_WHAT TO WORK ON_
Transcribe the listing that follows exactly, from its first line to its last.

[DATA EXTRACT — start]

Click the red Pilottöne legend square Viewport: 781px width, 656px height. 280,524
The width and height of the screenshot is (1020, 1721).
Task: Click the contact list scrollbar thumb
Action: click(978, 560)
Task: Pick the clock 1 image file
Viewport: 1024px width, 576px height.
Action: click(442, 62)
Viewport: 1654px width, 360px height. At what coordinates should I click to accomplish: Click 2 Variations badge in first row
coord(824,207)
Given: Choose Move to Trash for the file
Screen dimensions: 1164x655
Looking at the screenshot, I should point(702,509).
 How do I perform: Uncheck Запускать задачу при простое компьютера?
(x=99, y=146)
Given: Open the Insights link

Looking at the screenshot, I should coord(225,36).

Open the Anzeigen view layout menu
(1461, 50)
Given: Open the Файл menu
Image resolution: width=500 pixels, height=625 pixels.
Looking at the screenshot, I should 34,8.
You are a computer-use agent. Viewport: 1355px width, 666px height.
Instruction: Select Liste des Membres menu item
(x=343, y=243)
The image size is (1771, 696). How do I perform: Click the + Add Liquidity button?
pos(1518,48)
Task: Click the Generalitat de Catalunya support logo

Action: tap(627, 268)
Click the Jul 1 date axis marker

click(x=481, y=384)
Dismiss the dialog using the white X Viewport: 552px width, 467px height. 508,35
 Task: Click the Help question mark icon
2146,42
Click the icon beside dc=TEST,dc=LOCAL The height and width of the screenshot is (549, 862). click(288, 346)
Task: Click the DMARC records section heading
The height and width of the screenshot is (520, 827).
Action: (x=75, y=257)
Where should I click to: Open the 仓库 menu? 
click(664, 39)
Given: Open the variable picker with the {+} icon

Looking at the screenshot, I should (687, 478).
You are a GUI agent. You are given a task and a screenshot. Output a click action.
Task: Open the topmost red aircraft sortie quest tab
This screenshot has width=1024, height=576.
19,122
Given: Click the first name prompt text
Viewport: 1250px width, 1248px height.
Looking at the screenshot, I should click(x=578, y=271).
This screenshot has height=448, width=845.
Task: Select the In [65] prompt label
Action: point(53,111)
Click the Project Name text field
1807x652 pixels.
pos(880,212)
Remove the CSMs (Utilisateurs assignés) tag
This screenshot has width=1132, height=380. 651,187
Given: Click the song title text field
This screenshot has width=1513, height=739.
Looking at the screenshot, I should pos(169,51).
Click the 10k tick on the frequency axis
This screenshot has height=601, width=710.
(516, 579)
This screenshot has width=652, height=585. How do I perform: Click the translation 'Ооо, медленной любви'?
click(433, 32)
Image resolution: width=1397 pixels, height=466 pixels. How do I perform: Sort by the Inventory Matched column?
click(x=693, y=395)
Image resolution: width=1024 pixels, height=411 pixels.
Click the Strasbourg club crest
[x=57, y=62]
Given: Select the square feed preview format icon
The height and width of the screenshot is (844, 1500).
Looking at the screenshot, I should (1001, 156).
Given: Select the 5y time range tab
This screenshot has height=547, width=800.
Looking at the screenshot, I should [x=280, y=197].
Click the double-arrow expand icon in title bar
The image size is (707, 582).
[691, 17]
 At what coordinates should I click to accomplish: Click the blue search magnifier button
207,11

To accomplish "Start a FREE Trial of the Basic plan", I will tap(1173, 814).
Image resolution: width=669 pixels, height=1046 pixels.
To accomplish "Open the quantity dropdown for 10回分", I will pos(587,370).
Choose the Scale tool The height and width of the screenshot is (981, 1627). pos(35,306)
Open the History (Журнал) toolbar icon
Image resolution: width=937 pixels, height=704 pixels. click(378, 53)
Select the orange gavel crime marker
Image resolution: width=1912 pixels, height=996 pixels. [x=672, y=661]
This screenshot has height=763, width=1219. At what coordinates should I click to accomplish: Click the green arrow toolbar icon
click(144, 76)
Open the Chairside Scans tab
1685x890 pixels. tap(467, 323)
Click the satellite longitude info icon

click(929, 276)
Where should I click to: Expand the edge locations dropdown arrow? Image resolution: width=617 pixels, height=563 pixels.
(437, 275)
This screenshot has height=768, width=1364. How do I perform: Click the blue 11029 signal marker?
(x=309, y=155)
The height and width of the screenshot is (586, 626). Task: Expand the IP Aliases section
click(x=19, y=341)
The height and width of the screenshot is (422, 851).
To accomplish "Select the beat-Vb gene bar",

[DATA EXTRACT — finish]

_YOUR RESPONSE_
Click the red Pilottöne legend square Viewport: 781px width, 656px height. 280,524
The width and height of the screenshot is (1020, 1721).
Task: Click the contact list scrollbar thumb
Action: click(978, 560)
Task: Pick the clock 1 image file
Viewport: 1024px width, 576px height.
Action: click(442, 62)
Viewport: 1654px width, 360px height. At what coordinates should I click to accomplish: Click 2 Variations badge in first row
coord(824,207)
Given: Choose Move to Trash for the file
Screen dimensions: 1164x655
Looking at the screenshot, I should point(702,509).
 How do I perform: Uncheck Запускать задачу при простое компьютера?
(x=99, y=146)
Given: Open the Insights link

Looking at the screenshot, I should coord(225,36).

Open the Anzeigen view layout menu
(1461, 50)
Given: Open the Файл menu
Image resolution: width=500 pixels, height=625 pixels.
Looking at the screenshot, I should 34,8.
You are a computer-use agent. Viewport: 1355px width, 666px height.
Instruction: Select Liste des Membres menu item
(x=343, y=243)
The image size is (1771, 696). How do I perform: Click the + Add Liquidity button?
pos(1518,48)
Task: Click the Generalitat de Catalunya support logo

Action: tap(627, 268)
Click the Jul 1 date axis marker

click(x=481, y=384)
Dismiss the dialog using the white X Viewport: 552px width, 467px height. 508,35
 Task: Click the Help question mark icon
2146,42
Click the icon beside dc=TEST,dc=LOCAL The height and width of the screenshot is (549, 862). click(288, 346)
Task: Click the DMARC records section heading
The height and width of the screenshot is (520, 827).
Action: (x=75, y=257)
Where should I click to: Open the 仓库 menu? 
click(664, 39)
Given: Open the variable picker with the {+} icon

Looking at the screenshot, I should (687, 478).
You are a GUI agent. You are given a task and a screenshot. Output a click action.
Task: Open the topmost red aircraft sortie quest tab
This screenshot has width=1024, height=576.
19,122
Given: Click the first name prompt text
Viewport: 1250px width, 1248px height.
Looking at the screenshot, I should click(x=578, y=271).
This screenshot has height=448, width=845.
Task: Select the In [65] prompt label
Action: point(53,111)
Click the Project Name text field
1807x652 pixels.
pos(880,212)
Remove the CSMs (Utilisateurs assignés) tag
This screenshot has width=1132, height=380. 651,187
Given: Click the song title text field
This screenshot has width=1513, height=739.
Looking at the screenshot, I should pos(169,51).
Click the 10k tick on the frequency axis
This screenshot has height=601, width=710.
(516, 579)
This screenshot has width=652, height=585. How do I perform: Click the translation 'Ооо, медленной любви'?
click(433, 32)
Image resolution: width=1397 pixels, height=466 pixels. How do I perform: Sort by the Inventory Matched column?
click(x=693, y=395)
Image resolution: width=1024 pixels, height=411 pixels.
Click the Strasbourg club crest
[x=57, y=62]
Given: Select the square feed preview format icon
The height and width of the screenshot is (844, 1500).
Looking at the screenshot, I should (1001, 156).
Given: Select the 5y time range tab
This screenshot has height=547, width=800.
Looking at the screenshot, I should [x=280, y=197].
Click the double-arrow expand icon in title bar
The image size is (707, 582).
[691, 17]
 At what coordinates should I click to accomplish: Click the blue search magnifier button
207,11

To accomplish "Start a FREE Trial of the Basic plan", I will tap(1173, 814).
Image resolution: width=669 pixels, height=1046 pixels.
To accomplish "Open the quantity dropdown for 10回分", I will pos(587,370).
Choose the Scale tool The height and width of the screenshot is (981, 1627). pos(35,306)
Open the History (Журнал) toolbar icon
Image resolution: width=937 pixels, height=704 pixels. click(378, 53)
Select the orange gavel crime marker
Image resolution: width=1912 pixels, height=996 pixels. [x=672, y=661]
This screenshot has height=763, width=1219. At what coordinates should I click to accomplish: Click the green arrow toolbar icon
click(144, 76)
Open the Chairside Scans tab
1685x890 pixels. tap(467, 323)
Click the satellite longitude info icon

click(929, 276)
Where should I click to: Expand the edge locations dropdown arrow? Image resolution: width=617 pixels, height=563 pixels.
(437, 275)
This screenshot has height=768, width=1364. How do I perform: Click the blue 11029 signal marker?
(x=309, y=155)
The height and width of the screenshot is (586, 626). Task: Expand the IP Aliases section
click(x=19, y=341)
The height and width of the screenshot is (422, 851).
To accomplish "Select the beat-Vb gene bar",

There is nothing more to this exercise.